Records excerpted from a collection:
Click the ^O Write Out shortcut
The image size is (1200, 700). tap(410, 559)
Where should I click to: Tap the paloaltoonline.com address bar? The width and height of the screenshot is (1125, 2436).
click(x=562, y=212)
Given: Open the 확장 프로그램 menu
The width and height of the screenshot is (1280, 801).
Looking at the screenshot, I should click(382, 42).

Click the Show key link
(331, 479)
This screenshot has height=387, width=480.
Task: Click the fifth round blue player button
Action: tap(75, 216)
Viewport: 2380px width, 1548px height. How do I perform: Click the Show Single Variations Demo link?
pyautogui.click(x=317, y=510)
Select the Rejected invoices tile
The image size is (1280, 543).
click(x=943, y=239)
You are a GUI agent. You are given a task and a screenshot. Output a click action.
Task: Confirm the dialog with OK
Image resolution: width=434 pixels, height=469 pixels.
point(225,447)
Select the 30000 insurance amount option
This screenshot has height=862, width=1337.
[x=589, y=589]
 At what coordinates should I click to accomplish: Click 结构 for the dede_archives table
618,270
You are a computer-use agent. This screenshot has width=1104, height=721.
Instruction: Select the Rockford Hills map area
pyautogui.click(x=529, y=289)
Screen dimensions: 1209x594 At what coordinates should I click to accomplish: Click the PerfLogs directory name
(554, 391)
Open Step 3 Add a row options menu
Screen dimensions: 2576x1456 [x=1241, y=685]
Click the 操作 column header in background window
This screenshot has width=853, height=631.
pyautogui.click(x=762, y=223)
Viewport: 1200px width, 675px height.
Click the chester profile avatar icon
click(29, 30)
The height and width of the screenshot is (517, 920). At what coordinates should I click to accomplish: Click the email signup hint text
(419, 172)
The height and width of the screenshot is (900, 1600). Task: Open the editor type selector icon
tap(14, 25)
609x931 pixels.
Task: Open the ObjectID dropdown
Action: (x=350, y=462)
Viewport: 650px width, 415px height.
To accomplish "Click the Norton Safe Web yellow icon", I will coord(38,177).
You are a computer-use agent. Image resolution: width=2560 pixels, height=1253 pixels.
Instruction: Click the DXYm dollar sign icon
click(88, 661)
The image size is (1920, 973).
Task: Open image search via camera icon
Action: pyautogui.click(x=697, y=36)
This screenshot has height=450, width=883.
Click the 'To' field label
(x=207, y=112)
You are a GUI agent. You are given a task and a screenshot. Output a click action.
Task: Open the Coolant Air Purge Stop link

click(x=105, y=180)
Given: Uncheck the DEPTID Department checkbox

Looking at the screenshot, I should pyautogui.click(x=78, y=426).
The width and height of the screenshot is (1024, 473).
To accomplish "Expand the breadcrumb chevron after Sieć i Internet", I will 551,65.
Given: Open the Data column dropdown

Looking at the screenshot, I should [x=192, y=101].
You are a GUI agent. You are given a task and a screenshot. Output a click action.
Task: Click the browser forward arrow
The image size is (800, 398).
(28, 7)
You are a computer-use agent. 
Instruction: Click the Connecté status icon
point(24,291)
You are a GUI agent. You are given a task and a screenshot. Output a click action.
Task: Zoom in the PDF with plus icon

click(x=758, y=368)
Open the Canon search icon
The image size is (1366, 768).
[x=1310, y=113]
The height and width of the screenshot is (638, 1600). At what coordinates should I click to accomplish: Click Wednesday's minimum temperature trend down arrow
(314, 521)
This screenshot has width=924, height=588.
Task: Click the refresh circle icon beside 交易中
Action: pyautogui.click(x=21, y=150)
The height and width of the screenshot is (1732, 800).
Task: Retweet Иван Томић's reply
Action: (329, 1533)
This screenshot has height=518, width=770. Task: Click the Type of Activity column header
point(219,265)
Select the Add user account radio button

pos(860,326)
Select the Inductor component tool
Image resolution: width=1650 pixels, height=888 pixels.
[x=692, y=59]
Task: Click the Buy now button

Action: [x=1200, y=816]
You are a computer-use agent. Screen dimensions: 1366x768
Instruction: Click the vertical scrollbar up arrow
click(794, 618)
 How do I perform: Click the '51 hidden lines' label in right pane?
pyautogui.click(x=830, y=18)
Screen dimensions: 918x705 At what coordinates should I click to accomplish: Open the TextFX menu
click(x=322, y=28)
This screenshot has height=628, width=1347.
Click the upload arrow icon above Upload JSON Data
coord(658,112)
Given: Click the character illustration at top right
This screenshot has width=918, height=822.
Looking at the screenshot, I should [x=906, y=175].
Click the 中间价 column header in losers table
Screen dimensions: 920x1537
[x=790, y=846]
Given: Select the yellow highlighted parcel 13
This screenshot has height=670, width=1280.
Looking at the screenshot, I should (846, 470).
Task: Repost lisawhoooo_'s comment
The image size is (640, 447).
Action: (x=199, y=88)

- **Problem to solve**:
When a line in the data contains "computer", return it as written.

- **Solution to the exercise**:
You are a computer-use agent. This screenshot has width=1104, height=721.
You are a computer-use agent. Image resolution: width=2560 pixels, height=1253 pixels.
You are a computer-use agent. 
You are a computer-use agent. Screen dimensions: 1366x768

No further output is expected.